В общем, еще раз повторю, ибо это важно для повествования: отправил пьесу другу. И стал ждать ответа.

И ответ пришел скоро. И был он таков:

«Как сказал царь Соломон мудрый, «доколе ты, ленивец, будешь спать? когда ты встанешь от сна твоего?» И вот ты, кажется, встал. Михалыч, тот редкий случай, когда ничего сказать тебе не могу, ничего советовать не стану. Таки случилось».

Я читал сообщение в смартфоне – и отчетливо видел, как мой друг теребит поседевшую свою бородку, как морщит лоб, собирая благородные морщины над большим еврейским носом, как раздвигает губы в одобряюще-иронической улыбке. Он никогда не был краткословен, всегда – склонен к велеречивости, изящному слогу. Он сыпал в послании цитатами из притч Соломоновых, которые читал, кажется, в глубоком детстве, фразами из всех четырех Евангелий, которые едва держал в руках, из сочинений любимых писателей. Такая особенность, если хоть раз пробежал текст – запомнил на всю жизнь. Он это делал так, что всё казалось – его собственное, им придуманное, прожитое и пережитое. Да так и было. Закончил же в свойственной, опять же, ему манере – напутственно:

«До совершенства далеко, но шаг сделан, жду с нетерпением следующего».

Я вздохнул, спрятал телефон.

Стоял ноябрь, самое начало. Навалило как-то сразу много снега, он был мокрый, липучий, противный. Температура «плюс-минус ноль» делала ноябрь и вовсе неприятным. Я бродил по скверу, слушал взволнованных птичек, озабоченных снегопадом, готовящим для них холодную (хотя – как знать?) и голодную (тоже не факт) зиму. Слушал ветер, который сдувал свежий снег с веток, и снег напоминал весеннюю капель, и думал о том, что все в мире непостоянно и непредсказуемо. Главное – непознаваемо. Осень свободно оборачивается ранней весной, весна может внезапно повеять зимней стужей, невидимое, незнаемое запросто окажется зримым и осязаемым.

Моего друга нет уже почти двенадцать лет. Он погиб, безвременно, нелепо. В маленьком городе, где он жил, его поминают до сих пор – большинство добром, некоторые с иронией, а то и злобой.

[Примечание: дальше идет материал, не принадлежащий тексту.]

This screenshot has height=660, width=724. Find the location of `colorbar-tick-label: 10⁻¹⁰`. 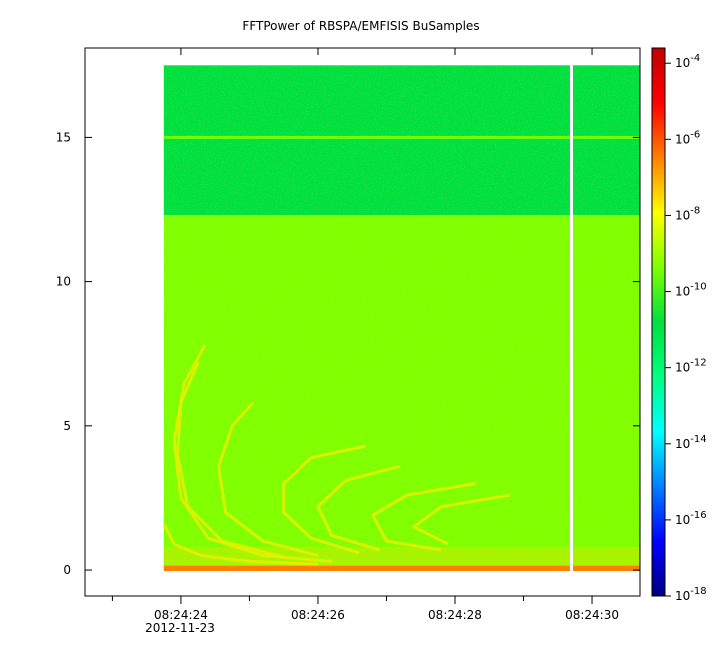

colorbar-tick-label: 10⁻¹⁰ is located at coordinates (691, 290).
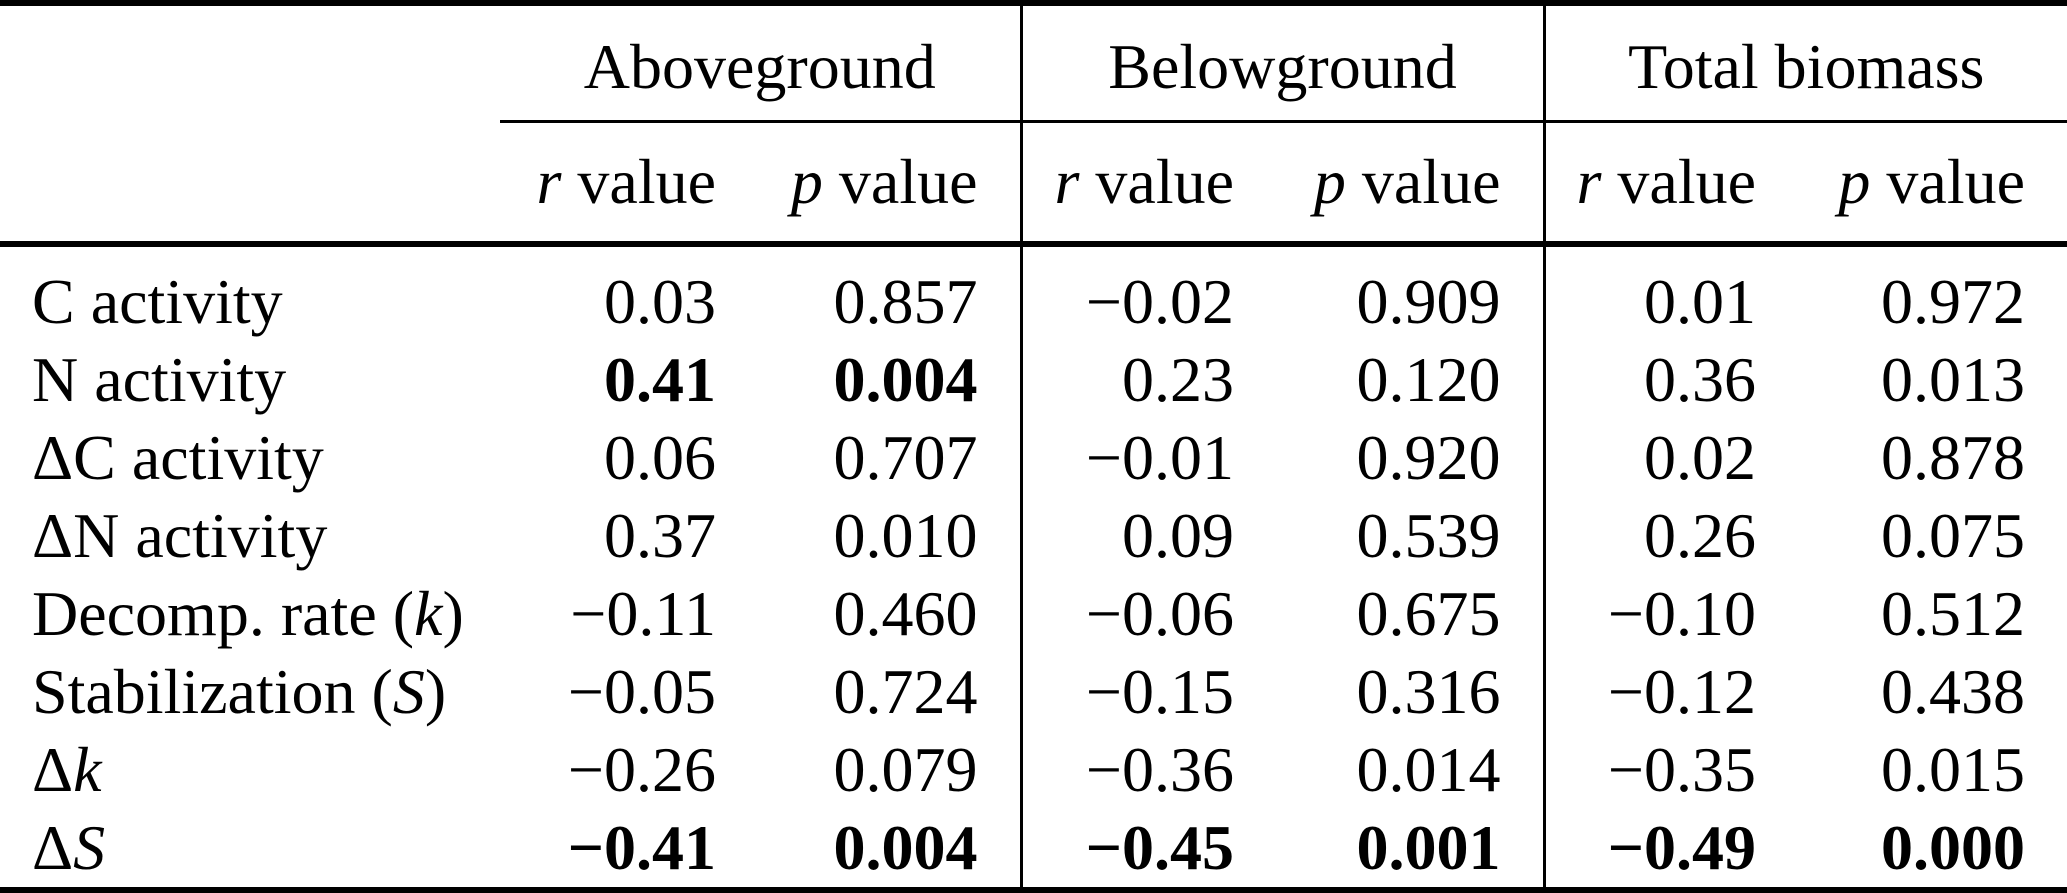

На всех не угодишь. Я живу в другом городе, но иногда осенью бываю на его могилке, за которой никто не ухаживает, хотя есть – кому. Я выдираю сухую траву, навожу относительный порядок, хотя раз в год порядок не наведешь, и могилка приходит в запустение. Я смотрю на его смеющееся лицо – очень хорошее фото на памятнике, живое, позитивное. И разговариваю с ним. Шлю ему послания. И получаю ответы – вот, как сейчас. Откуда? Кто знает.

Откуда я знаю, где он сейчас?

Откуда мне знать, что он и правда умер…

Да и я… Откуда мне знать – жив ли я сам?